Astra Zeneca will co market Movantik (naloxegol) in the US with Daiichi Sankyo.

AstraZeneca announced a co-commercialisation agreement with Daiichi Sankyo, Inc. for Movantik (naloxegol) in the USA. Under the terms of the agreement, Daiichi Sankyo Inc. will pay a $200 million up-front fee and subsequent sales-related payments of up to $625 million. AstraZeneca will be responsible for manufacturing, will book all sales and will make sales-related commission payments to Daiichi Sankyo, Inc. Both companies will be jointly responsible for commercial activities. The launch of Movantik in the US is planned for early April 2015.

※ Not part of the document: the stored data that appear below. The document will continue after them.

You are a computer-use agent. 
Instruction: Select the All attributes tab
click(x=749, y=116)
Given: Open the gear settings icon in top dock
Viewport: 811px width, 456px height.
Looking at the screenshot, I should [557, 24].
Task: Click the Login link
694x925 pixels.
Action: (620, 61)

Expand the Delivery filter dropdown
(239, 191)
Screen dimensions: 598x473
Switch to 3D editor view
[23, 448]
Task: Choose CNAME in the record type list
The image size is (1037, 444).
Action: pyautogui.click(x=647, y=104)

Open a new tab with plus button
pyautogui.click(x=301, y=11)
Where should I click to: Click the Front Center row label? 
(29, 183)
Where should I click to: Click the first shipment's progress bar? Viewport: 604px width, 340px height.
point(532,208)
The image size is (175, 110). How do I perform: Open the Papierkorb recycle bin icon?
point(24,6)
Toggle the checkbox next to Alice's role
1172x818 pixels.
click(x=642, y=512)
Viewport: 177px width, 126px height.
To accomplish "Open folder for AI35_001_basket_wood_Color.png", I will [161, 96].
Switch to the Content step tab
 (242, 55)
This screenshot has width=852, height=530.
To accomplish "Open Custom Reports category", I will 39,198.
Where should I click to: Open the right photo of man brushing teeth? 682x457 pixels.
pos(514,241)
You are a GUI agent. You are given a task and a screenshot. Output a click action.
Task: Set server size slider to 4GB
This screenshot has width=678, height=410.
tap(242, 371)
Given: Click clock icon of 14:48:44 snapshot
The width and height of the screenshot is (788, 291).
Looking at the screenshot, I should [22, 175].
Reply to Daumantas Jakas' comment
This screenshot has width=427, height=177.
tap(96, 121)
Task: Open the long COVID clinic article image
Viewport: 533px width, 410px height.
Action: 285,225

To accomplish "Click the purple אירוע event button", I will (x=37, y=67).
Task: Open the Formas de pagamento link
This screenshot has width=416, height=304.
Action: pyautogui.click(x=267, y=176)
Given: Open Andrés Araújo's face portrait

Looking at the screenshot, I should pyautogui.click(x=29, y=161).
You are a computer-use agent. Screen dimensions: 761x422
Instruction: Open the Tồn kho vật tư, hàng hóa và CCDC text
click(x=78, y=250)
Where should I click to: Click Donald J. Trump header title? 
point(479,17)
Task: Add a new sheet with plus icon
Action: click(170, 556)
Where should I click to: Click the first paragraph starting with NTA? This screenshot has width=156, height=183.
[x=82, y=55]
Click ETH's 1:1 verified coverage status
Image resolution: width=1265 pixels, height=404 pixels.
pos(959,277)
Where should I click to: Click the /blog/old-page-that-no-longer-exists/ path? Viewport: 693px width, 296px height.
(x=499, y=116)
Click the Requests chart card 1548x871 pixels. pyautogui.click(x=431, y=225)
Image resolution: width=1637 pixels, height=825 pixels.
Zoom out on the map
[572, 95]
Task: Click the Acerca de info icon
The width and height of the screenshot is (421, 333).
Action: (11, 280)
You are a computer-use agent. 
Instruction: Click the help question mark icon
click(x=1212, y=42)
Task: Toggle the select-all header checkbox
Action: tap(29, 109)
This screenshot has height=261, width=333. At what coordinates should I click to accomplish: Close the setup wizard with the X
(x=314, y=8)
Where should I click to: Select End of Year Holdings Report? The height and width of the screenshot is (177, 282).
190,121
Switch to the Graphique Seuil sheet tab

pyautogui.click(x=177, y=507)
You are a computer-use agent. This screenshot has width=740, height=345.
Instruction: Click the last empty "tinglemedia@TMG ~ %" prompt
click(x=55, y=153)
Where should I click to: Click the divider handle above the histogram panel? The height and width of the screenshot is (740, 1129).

Comment: Movantik was approved by the FDA in September 2014 as the first once-daily oral peripherally-acting mu-opioid receptor antagonist medication for the treatment of opioid-induced constipation in adult patients with chronic, non-cancer pain. Salix Pharmaceuticals ( now owned by Valeant Pharma) has now FDA approval for Relistor (methylnaltrexone bromide) to treat all patients with constipation caused by opioid pain relievers. Formerly Relistor was approved to treat opioid-induced constipation in cancer patients, a population of about 1 million The new group of potential patients is 11 million. The new approval has put Relistor in direct competition with Movantik from AstraZeneca, which has its FDA approval for general opioid-induced constipation. Movantik is a pill, whereas Relistor is taken by the subcutaneous injection route.